Parce qu'ils oeuvrent dans un service essentiel, qu'ils sont les derniers embauchés ou qu'ils ne célèbrent tout simplement pas Noël, de nombreux Québécois travaillent le soir du réveillon. Un quart de travail comme les autres? Pas toujours. Des couloirs d'une prison à un avion filant à 35 000 pieds d'altitude, quatre personnes racontent leur nuit de Noël au boulot.

Martine Gariépy > Agente de bord pour Air Canada

«C'est avant tout l'attitude de l'équipage qui donne vie à bord et en escale pendant la saison des Fêtes», estime Martine Gariépy. Son premier Noël comme agente de bord, elle l'a passé à Saint-Jean, à Terre-Neuve, tandis que des collègues avec plus d'ancienneté réveillonnaient sous la tour Eiffel. Sa famille téléphonait pour lui chanter «Je suis un saule inconsolable». «Après le souper avec l'équipage, nous sommes allés à la messe de minuit. Je n'ai rien compris à cause de l'accent, mais j'ai serré la main de tout le monde! De retour à l'hôtel, j'ai trouvé un bas de Noël à ma porte. Je vais toujours m'en souvenir.»

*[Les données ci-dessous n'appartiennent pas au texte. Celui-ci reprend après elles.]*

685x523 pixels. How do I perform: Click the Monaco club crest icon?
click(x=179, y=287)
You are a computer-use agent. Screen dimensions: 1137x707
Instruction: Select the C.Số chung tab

Depuis, il y a eu le Noël où une tempête a paralysé l'aéroport de Vancouver. Et l'autre à Caracas, quand il a fallu évacuer l'avion juste avant le décollage pour retrouver le passeport d'une passagère. Et toutes les fois où elle a demandé à un enfant s'il avait aperçu le père Noël. Ce soir, Martine Gariépy fera un aller-retour à Orlando. «Je devrais arriver chez ma grand-mère vers 1h30 du matin», se réjouit-elle.

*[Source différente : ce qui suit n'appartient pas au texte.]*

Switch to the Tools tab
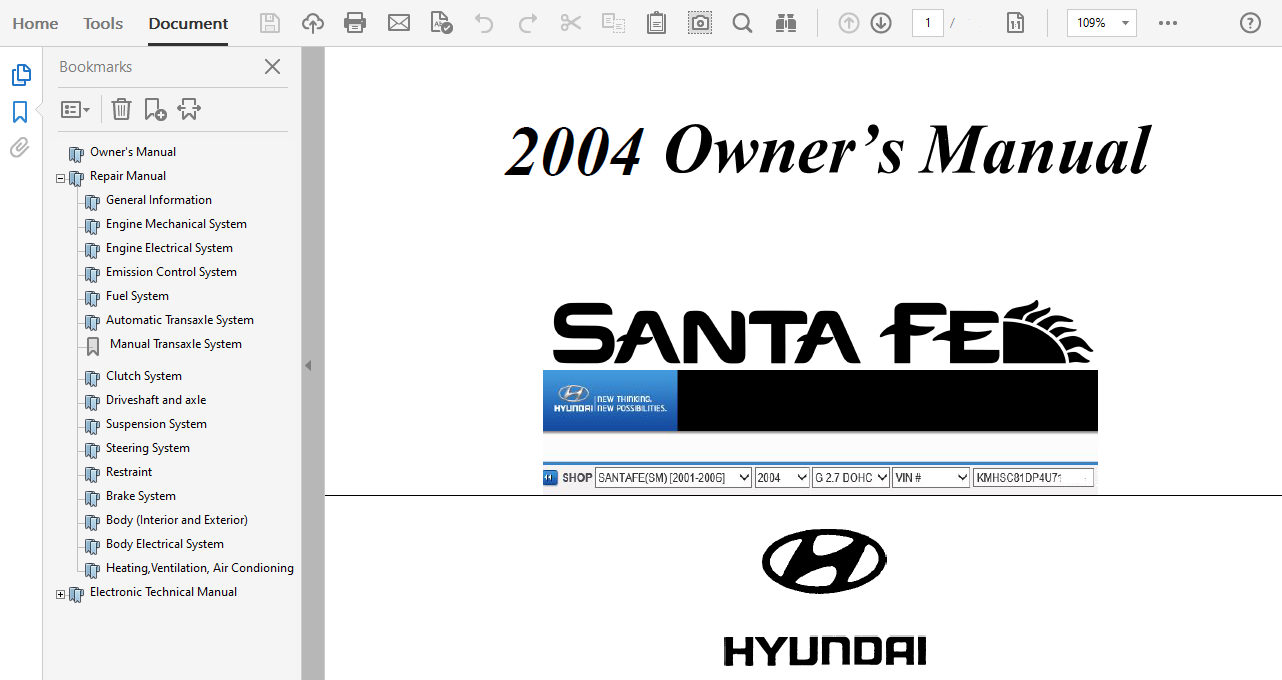The width and height of the screenshot is (1282, 680). (x=103, y=23)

Il y a tout de même un avantage non négligeable au fait de travailler dans le monde de l'aviation: la possibilité de faire ses emplettes de Noël au Duty Free.

Jean-Guy Piché > Animateur-chanteur auprès des personnes âgées

Dans le réseau des centres d'hébergement et de soins de longue durée (CHSLD), Jean-Guy Piché a presque le statut d'une rock star. Depuis 25 ans, cet ancien cadre du milieu des communications sillonne le Québec pour présenter aux personnes âgées le spectacle La tournée du bonheur. «Je fais beaucoup d'animation, c'est ça le secret, confie-t-il. Je me promène, je fais semblant de m'asseoir sur une dame, ça fait rire.»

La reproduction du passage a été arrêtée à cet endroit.